**Objectif**
Dites si chacune des affirmations suivantes concorde avec l'article sur la chanson de geste placé plus bas, en répondant par oui ou par non et en citant textuellement les mots décisifs. (a) Le mot « geste » y est pris dans un sens latin. (b) Les combats racontés restent conformes à la vraisemblance. (c) Le héros se bat pour sa seule gloire personnelle.

**Article**
== == ==

Dictionnaire de l'Histoire de France 2005Éd. 2005
C

chanson de geste,

principale manifestation du genre épique au Moyen Âge.

Ainsi que son nom l'indique, elle se présente comme l'union d'une forme (« chanson ») et d'une thématique (« geste », au sens latin de « faits mémorables », « exploits »). Son sujet de prédilection est la prouesse guerrière accomplie par un héros qui met une force et un courage extraordinaires au service d'une cause qui le dépasse : Dieu, le droit, ou l'honneur familial. Selon une répartition conventionnelle, très manichéenne, les « preux » affrontent les « félons » en une suite de combats qui s'écartent nécessairement de la vraisemblance. C'est que le genre implique aussi le grossissement des effets (« l'exagération épique ») en raison de son mode de diffusion.

== == ==

**Données**
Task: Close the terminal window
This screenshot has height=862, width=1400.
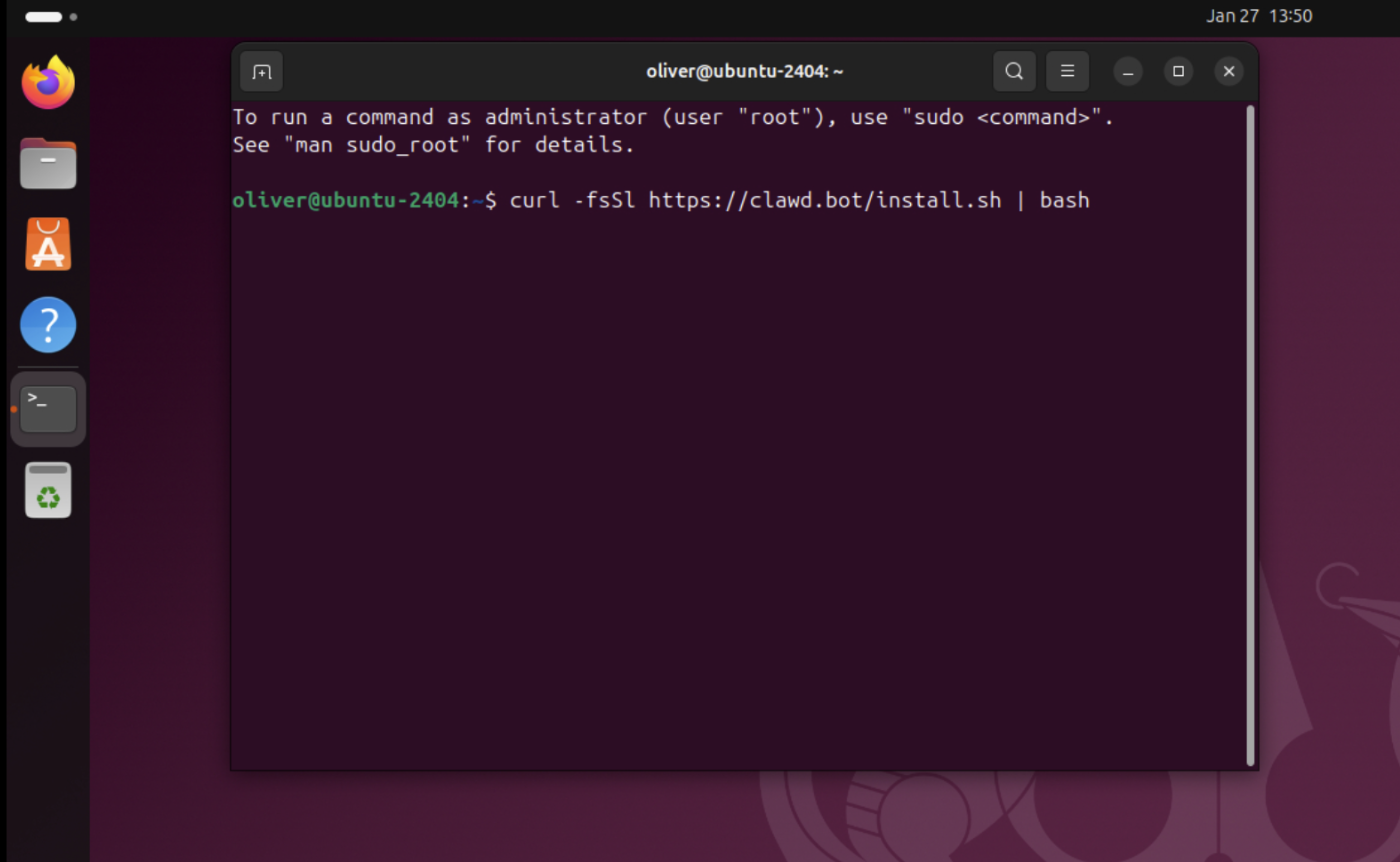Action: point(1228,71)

== == ==

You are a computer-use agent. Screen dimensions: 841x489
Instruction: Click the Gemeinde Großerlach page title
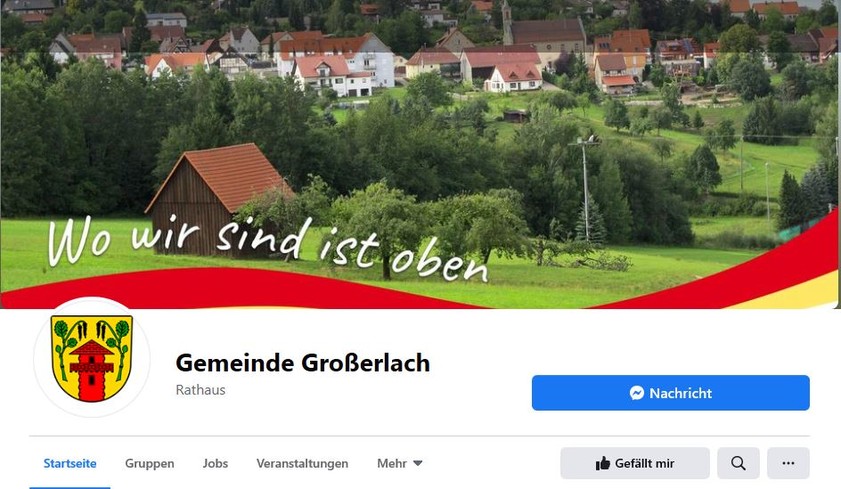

== == ==

**Corrigé**
(a) Oui : « au sens latin de « faits mémorables », « exploits » ».
(b) Non : « une suite de combats qui s'écartent nécessairement de la vraisemblance ».
(c) Non : « au service d'une cause qui le dépasse : Dieu, le droit, ou l'honneur familial ».